## CDN

- [Overview](#overview)
- [Requirements](#requirements)
- [Your First CDN Project](#your-first-cdn-project)
- [Directory Sharding](#directory-sharding)
- [Links](#links)

## Overview

## Requirements

- **[Node.js](https://www.nodejs.org/)** (supported versions: 6.9.2, 6.11.1, 8.9.4)

## Your first CDN project

### Install dependencies

### Install CDN

```bash
$ cd my-app
$ npm install @caruuto/cdn
```

### Add an entry point

You'll need an entry point for your project. We'll create a file called `index.js` and later we will start the application with `node index.js`. Add the following to the new file:

```js
/**
 *  index.js
 */
const app = require('@caruuto/cdn')
```

### Start the server

CDN can be started from the command line simply by issuing the following command:

```bash
$ node index.js
```

With the default configuration, our CDN server is available at http://localhost:8001. Visiting this URL will display a welcome message.

### Configuration

CDN requires a configuration file specific to the application environment. For example in the production environment it will look for a file named `config.production.json`.

When CDN was installed, a development configuration file was created for you in a `config` folder at your application root.

### Run CDN as a service

To run your CDN application in the background as a service, install Forever and Forever Service:

```bash
$ npm install forever forever-service -g

$ forever-service install -s index.js -e NODE_ENV=production cdn --start
```

> Note: the environment variable `NODE_ENV=production` must be set to the required configuration version matching the configuration files available in the `config` directory.

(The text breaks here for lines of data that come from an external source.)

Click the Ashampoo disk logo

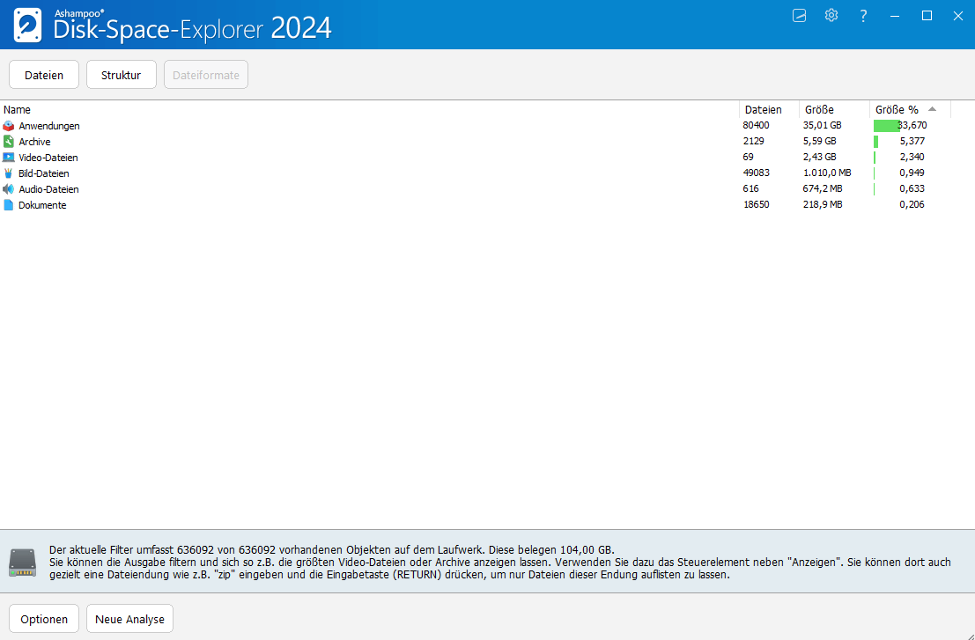pyautogui.click(x=27, y=26)
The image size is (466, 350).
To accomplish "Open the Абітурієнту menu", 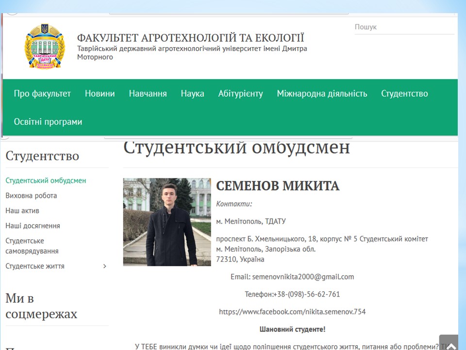I will click(240, 94).
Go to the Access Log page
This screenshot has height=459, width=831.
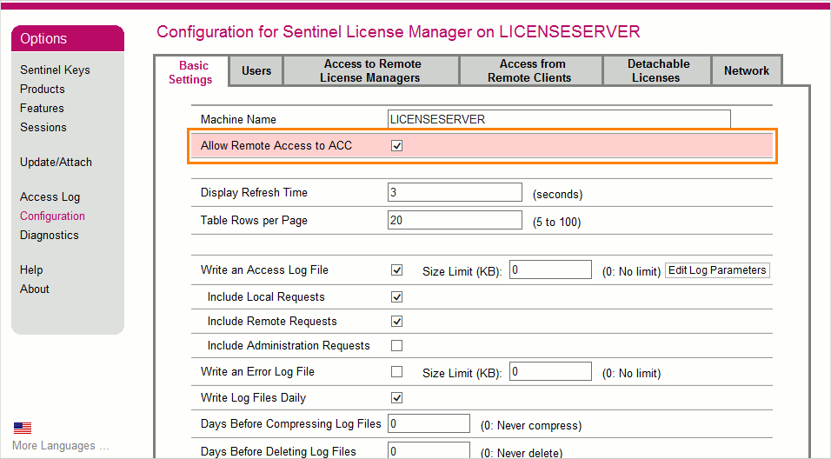pos(50,197)
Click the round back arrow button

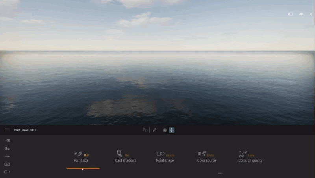click(165, 130)
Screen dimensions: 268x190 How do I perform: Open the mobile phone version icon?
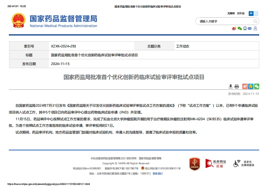pyautogui.click(x=245, y=28)

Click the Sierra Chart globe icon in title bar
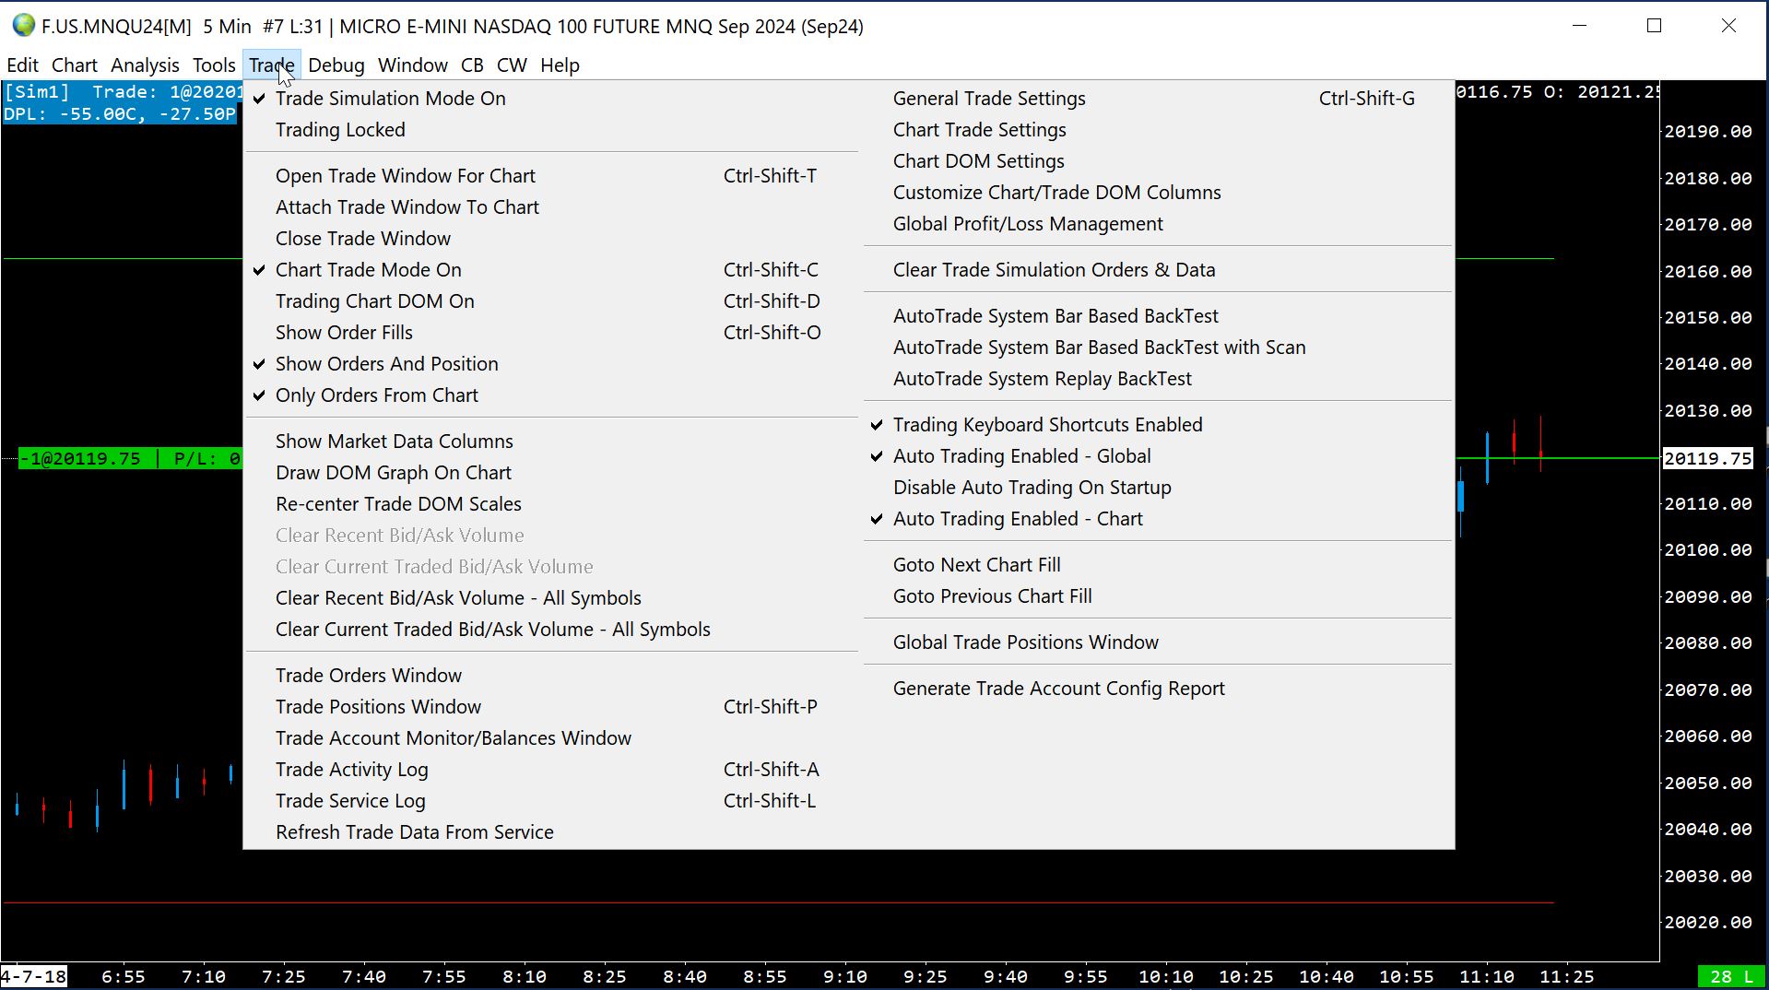pyautogui.click(x=23, y=26)

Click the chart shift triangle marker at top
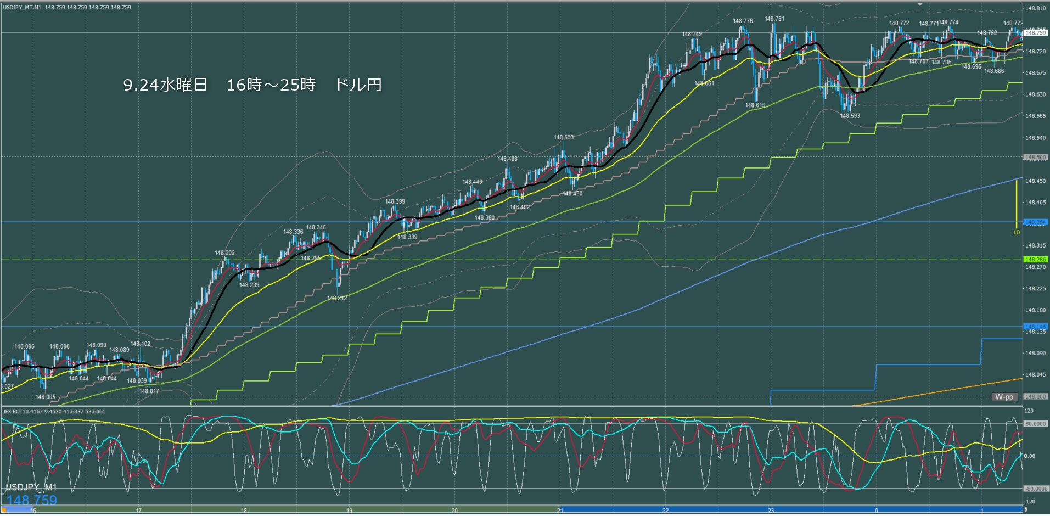click(x=920, y=4)
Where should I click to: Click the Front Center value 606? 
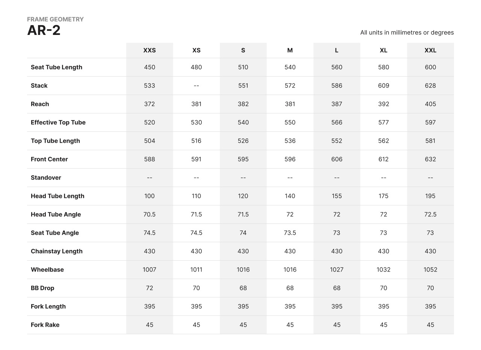pyautogui.click(x=337, y=159)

### Configuring an image source

Before you can serve assets or images you need to tell CDN where your files are located. Currently, CDN can serve your files from three types of source: [Amazon S3](https://docs.dadi.cloud/cdn/#amazon-s3), [a remote server](https://docs.dadi.cloud/cdn/#remote-server), and the [the local filesystem](https://docs.dadi.cloud/cdn/#local-filesystem). We'll start using the local filesystem, but see the [full documentation](https://docs.dadi.cloud/cdn/#defining-sources) for details on using the other source types.

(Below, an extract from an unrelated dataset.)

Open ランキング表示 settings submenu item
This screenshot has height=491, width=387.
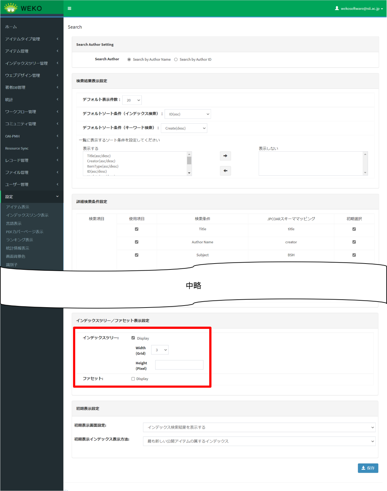[x=20, y=240]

The sample configuration file defines a local filesystem source. The `path` property is set to use an directory called `images` at the root of your application. CDN will look for your files at the location defined in this `path` property every time it handles a request.

#### Example

```json
{
  "server": {
    "host": "127.0.0.1",
    "port": 8001
  },
  "images": {
    "directory": {
      "enabled": true,
      "path": "./images"
    }
  }
}
```

We'll use the above configuration for an example. With image files in the `images` directory we can make a request for one to view it in the browser:

##### Images available

```bash
$ my-app/images  ls -la
total 9464
drwxr-xr-x  4 root  wheel      136 13 Mar 13:02 .
drwxr-xr-x  4 root  wheel      136 13 Mar 13:01 ..
-rw-r--r--  1 root  wheel     9396 13 Mar 13:02 92875.jpg
-rw-r--r--  1 root  wheel  4832710 13 Mar 13:02 92876.jpg
```

##### Browser request

http://127.0.0.1:8001/92875.jpg

## Links

- [CDN Documentation](https://docs.dadi.cloud/cdn)

## Directory Sharding

CDN uses 4-character subdirectory sharding (`directoryChunkSize: 4`) for all filesystem cache entries. This prevents performance degradation from large flat cache directories by distributing files across a nested hierarchy. For example, a cache key `1073ab6c…` is stored at `./cache/1073/ab6c/…`.

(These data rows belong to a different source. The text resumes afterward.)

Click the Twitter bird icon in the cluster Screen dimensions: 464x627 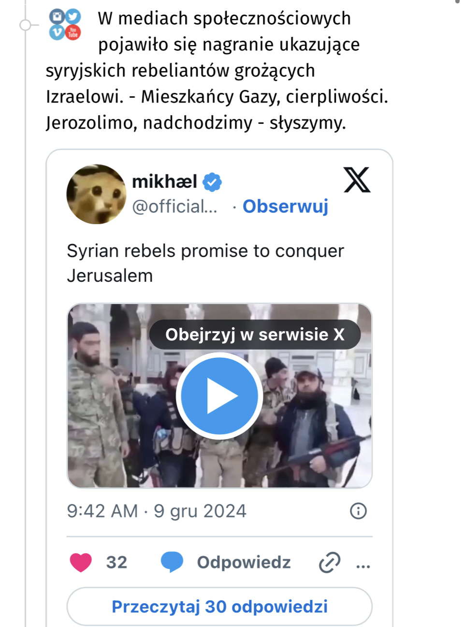coord(73,16)
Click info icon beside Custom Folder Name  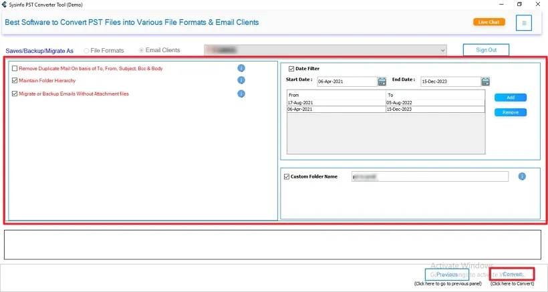(522, 176)
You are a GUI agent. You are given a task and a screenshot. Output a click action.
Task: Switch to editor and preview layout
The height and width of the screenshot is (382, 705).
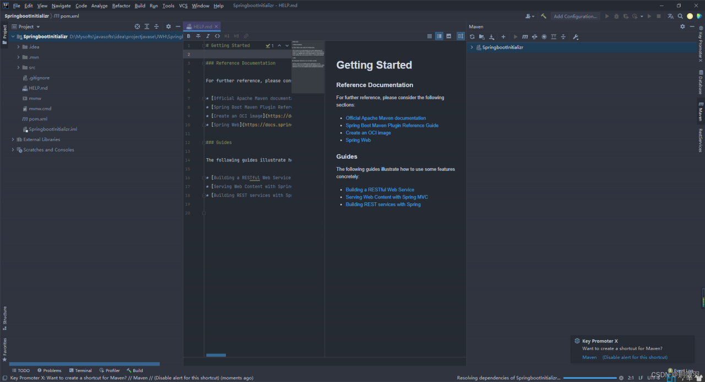[439, 36]
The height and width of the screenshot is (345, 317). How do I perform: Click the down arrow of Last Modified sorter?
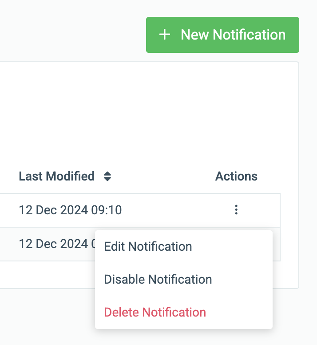point(107,179)
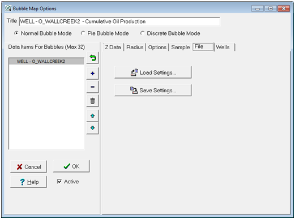
Task: Click the Load Settings button
Action: [153, 72]
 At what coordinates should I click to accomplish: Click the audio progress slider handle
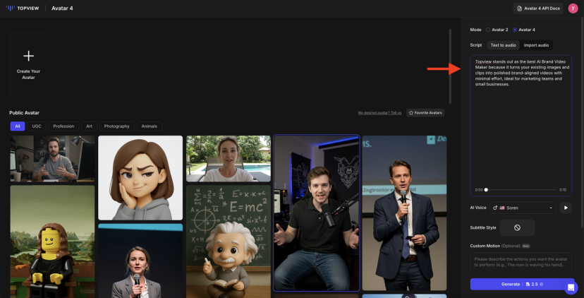(x=486, y=190)
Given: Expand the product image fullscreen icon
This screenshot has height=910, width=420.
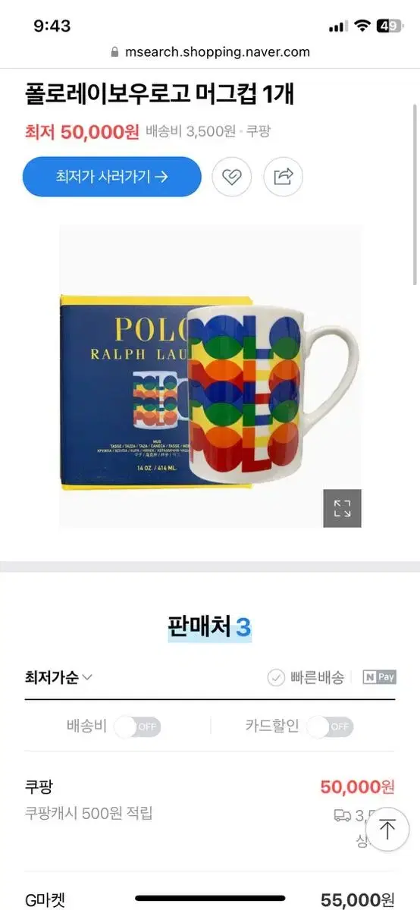Looking at the screenshot, I should 342,508.
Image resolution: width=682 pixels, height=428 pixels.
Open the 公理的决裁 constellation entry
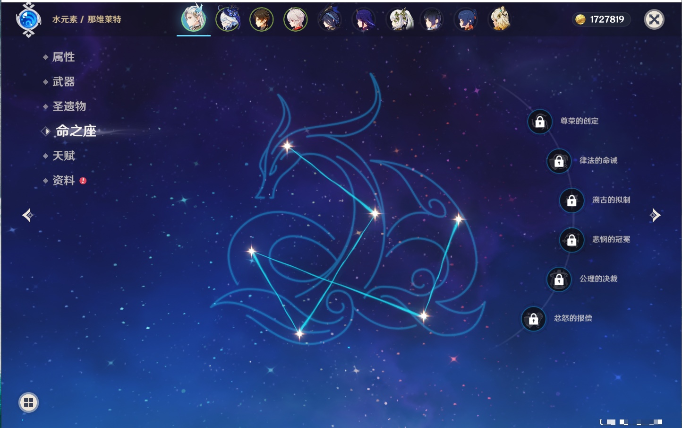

### Deployment Runbook: Enabling Directory Sharding

When deploying a version that enables `directoryChunkSize: 4` for the first time, the existing flat-directory cache **must be flushed** before restarting the service. Existing cache entries stored in the old flat layout will not be found after this change (due to path mismatch), so leaving them in place wastes disk space.

**Required steps:**

1. Stop the CDN service.
2. Delete the existing cache directory (or call the cache flush API endpoint):
   ```bash
   rm -rf ./cache
   ```
3. Deploy the new code (which includes `directoryChunkSize: 4` in the config).
4. Start the CDN service. The cache directory will be recreated automatically and new entries will use the sharded path layout.